NIO share price forecast as company delivers record 12,961 vehicles
Despite losing 8% of its value last week, NIO stock price continues to look bullish after weeks of strong upward movement that started on May 11 and drove prices higher. by 77%.
NIO investors have been in uncertainty throughout the year due to fears that the company could be delisted in the United States and other China-based companies. According to reports, NIO’s shares were one of more than 150 companies the United States was seeking to delist from New York stock exchanges. However, recent government-to-government talks have stifled delisting talks and investor confidence appears to have returned.
The business was also weighed down in the first months of the year due to slow deliveries. However, in June, NIO was able to deliver a record 12,961 vehicles, an increase of 85% compared to May. Such an increase in the number of vehicles delivered could also play a role in the current strong bullish movement.
Another factor that has driven the current strong bullish move is the lifting of COVID restrictions in China. Earlier this year, the Chinese government announced restrictions due to rising COVID cases.
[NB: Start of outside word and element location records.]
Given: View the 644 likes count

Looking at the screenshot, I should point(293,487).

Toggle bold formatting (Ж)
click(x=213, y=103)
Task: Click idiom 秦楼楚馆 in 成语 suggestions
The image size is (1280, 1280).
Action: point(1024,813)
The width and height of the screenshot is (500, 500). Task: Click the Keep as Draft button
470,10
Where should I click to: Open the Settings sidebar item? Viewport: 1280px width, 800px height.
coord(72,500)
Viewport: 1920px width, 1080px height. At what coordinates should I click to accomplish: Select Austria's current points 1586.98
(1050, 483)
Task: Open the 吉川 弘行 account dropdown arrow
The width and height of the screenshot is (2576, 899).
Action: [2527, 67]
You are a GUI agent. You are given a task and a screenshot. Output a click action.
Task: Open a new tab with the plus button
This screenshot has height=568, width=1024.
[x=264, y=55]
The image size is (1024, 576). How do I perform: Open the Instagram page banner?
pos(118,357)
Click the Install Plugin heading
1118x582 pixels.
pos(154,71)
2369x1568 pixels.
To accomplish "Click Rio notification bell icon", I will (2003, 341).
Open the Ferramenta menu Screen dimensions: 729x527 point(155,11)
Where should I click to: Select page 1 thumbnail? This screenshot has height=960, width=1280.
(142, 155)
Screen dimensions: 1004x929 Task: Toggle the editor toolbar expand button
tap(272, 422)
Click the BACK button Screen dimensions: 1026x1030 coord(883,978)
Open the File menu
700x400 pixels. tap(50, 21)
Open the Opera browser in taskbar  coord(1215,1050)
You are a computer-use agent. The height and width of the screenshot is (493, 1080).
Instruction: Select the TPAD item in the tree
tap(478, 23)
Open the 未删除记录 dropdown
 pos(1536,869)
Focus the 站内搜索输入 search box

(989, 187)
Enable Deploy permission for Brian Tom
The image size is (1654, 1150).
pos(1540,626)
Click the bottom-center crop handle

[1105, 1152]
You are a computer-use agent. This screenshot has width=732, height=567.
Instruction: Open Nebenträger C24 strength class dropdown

The decision saw NIO fail to meet its delivery expectations. However, since the restrictions were lifted, the business has managed to recover quickly.
NIO Stock Price Prediction
My NIO stock price prediction expects the stock price to continue with the current bullish move. It is highly likely that we will see the prices move higher and trade above the $23 price level.
With enough momentum, I also expect prices to continue higher over the next few trading sessions and perhaps reach the psychological level of $30. My analysis, however, will be invalidated if prices fall below the $17 support level.